WORK TO COMPLETE »
In the rows below, swap each occurrence of "computer-use agent" for "desktop automation agent" and reproduce every line otherwise unchanged.

(Stored dataset rows)
--------------------------------
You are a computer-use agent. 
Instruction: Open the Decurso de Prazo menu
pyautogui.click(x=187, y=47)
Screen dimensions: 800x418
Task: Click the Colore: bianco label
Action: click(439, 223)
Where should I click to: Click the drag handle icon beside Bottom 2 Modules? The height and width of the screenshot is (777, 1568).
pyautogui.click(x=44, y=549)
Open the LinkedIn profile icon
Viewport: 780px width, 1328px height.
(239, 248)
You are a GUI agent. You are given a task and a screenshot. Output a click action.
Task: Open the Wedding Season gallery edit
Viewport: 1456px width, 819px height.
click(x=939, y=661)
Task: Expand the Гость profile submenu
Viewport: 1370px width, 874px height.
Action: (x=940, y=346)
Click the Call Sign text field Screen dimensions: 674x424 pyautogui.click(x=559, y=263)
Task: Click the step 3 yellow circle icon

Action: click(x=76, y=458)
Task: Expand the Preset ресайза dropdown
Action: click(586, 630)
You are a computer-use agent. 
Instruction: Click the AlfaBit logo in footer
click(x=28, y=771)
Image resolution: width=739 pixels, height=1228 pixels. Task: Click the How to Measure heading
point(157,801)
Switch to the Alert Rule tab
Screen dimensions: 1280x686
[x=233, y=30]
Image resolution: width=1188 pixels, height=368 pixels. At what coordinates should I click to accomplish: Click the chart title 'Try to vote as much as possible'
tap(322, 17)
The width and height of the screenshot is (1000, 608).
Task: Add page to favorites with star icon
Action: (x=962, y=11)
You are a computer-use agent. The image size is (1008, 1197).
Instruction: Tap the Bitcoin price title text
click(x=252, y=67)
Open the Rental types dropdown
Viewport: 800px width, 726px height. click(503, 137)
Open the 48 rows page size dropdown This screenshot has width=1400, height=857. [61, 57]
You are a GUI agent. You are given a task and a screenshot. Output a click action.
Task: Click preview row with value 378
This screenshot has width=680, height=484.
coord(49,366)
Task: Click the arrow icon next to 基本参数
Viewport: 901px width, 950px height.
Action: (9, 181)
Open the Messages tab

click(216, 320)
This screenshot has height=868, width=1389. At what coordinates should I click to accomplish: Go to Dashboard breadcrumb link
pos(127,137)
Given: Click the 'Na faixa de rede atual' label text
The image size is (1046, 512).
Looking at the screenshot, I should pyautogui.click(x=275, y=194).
--------------------------------
FINISHED TASK »
You are a desktop automation agent. 
Instruction: Open the Decurso de Prazo menu
pyautogui.click(x=187, y=47)
Screen dimensions: 800x418
Task: Click the Colore: bianco label
Action: click(439, 223)
Where should I click to: Click the drag handle icon beside Bottom 2 Modules? The height and width of the screenshot is (777, 1568).
pyautogui.click(x=44, y=549)
Open the LinkedIn profile icon
Viewport: 780px width, 1328px height.
(239, 248)
You are a GUI agent. You are given a task and a screenshot. Output a click action.
Task: Open the Wedding Season gallery edit
Viewport: 1456px width, 819px height.
click(x=939, y=661)
Task: Expand the Гость profile submenu
Viewport: 1370px width, 874px height.
Action: (x=940, y=346)
Click the Call Sign text field Screen dimensions: 674x424 pyautogui.click(x=559, y=263)
Task: Click the step 3 yellow circle icon

Action: click(x=76, y=458)
Task: Expand the Preset ресайза dropdown
Action: click(586, 630)
You are a desktop automation agent. 
Instruction: Click the AlfaBit logo in footer
click(x=28, y=771)
Image resolution: width=739 pixels, height=1228 pixels. Task: Click the How to Measure heading
point(157,801)
Switch to the Alert Rule tab
Screen dimensions: 1280x686
[x=233, y=30]
Image resolution: width=1188 pixels, height=368 pixels. At what coordinates should I click to accomplish: Click the chart title 'Try to vote as much as possible'
tap(322, 17)
The width and height of the screenshot is (1000, 608).
Task: Add page to favorites with star icon
Action: (x=962, y=11)
You are a desktop automation agent. The image size is (1008, 1197).
Instruction: Tap the Bitcoin price title text
click(x=252, y=67)
Open the Rental types dropdown
Viewport: 800px width, 726px height. click(503, 137)
Open the 48 rows page size dropdown This screenshot has width=1400, height=857. [61, 57]
You are a GUI agent. You are given a task and a screenshot. Output a click action.
Task: Click preview row with value 378
This screenshot has width=680, height=484.
coord(49,366)
Task: Click the arrow icon next to 基本参数
Viewport: 901px width, 950px height.
Action: (9, 181)
Open the Messages tab

click(216, 320)
This screenshot has height=868, width=1389. At what coordinates should I click to accomplish: Go to Dashboard breadcrumb link
pos(127,137)
Given: Click the 'Na faixa de rede atual' label text
The image size is (1046, 512).
Looking at the screenshot, I should pyautogui.click(x=275, y=194).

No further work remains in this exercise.